U bent hier
Minister Homans wapent lokale besturen in strijd tegen radicalisering

Vlaams minister van Binnenlands Bestuur Liesbeth Homans (N-VA) gaat Vilvoorde, Antwerpen, Gent, Aalst, Maaseik, Menen, Zele, Oostende en Mechelen financieel ondersteunen in de strijd tegen radicalisering. Ze maakt daarvoor 568.000 euro vrij. “Gemeenten zijn de eerste partners in de preventieve aanpak van gewelddadige radicalisering”, aldus Homans. “De projectsubsidies moeten de gemeenten en steden dan ook helpen in het opnemen van hun regierol.”
Op 3 april 2015 keurde de Vlaamse Regering ‘het actieplan ter preventie van radicaliseringsprocessen die kunnen leiden tot extremisme en terrorisme’ goed. Met dat actieplan wil de Vlaamse Regering personen die het risico lopen om te radicaliseren zo snel mogelijk detecteren met als ultieme doel hen aan boord te houden van onze samenleving.
Acute radicaliseringsproblematiek
In navolging van dat actieplan schreef minister Homans begin juli een projectoproep uit met als doel de steden en gemeenten te ondersteunen in het opnemen van hun regierol in de preventieve aanpak van radicalisering. Er werden negen projecten geselecteerd – op basis van problematiek, aanpak, beoogde resultaten, duurzaamheid, planning, … - goed voor samen 568.311 euro. “Op deze manier maak ik de belofte hard om bijkomende ondersteuning te voorzien voor gemeenten met een acute radicaliseringsproblematiek.” Indien de begroting het toelaat zullen de projecten tot twee maal toe worden verlengd.

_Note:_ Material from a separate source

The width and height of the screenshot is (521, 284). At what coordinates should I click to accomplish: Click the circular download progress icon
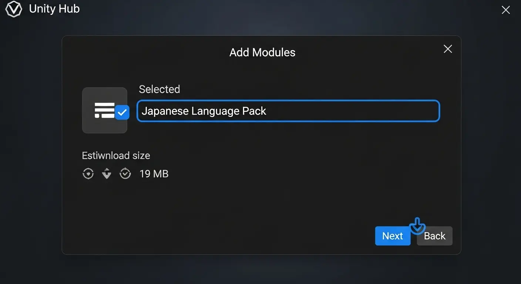[x=88, y=173]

Radicaliseringsprocessen doen zich immers vaak voor in een lokale context. “Het is de taak van lokale overheden om zorgwekkende ontwikkelingen tijdig te signaleren en daarop te reageren. Zij staan bovendien het dichtst bij de burgers en zijn het eerste aanspreekpunt voor lokale diensten en organisaties. Vanuit hun regierol dienen zij te zorgen voor afstemming en samenwerking tussen alle relevante lokale partners.”
Vilvoorde krijgt 85.000 euro, Maaseik i.s.m. Dilsen-Stokkem 60.295,22 euro, Aalst 61.400 euro, Antwerpen 82.300 euro, Gent 71.041 euro, Zele 56.775 euro, Oostende 38.000 euro, Menen 58.500 euro en Mechelen 55.000 euro. “Het is dus niet de bedoeling dat de steden en gemeenten met dat geld allerlei nieuwe initiatieven opzetten maar wel dat ze vanuit hun rol als regisseur de aanwezige instrumenten (VDAB, jeugdwerk, onderwijspartners, welzijn,…) optimaal aanwenden en afstemmen op maat van hun gemeente, bijvoorbeeld door het organiseren van partnertafels of het aanstellen van een coördinerend radicaliseringsambtenaar”, sluit Homans af.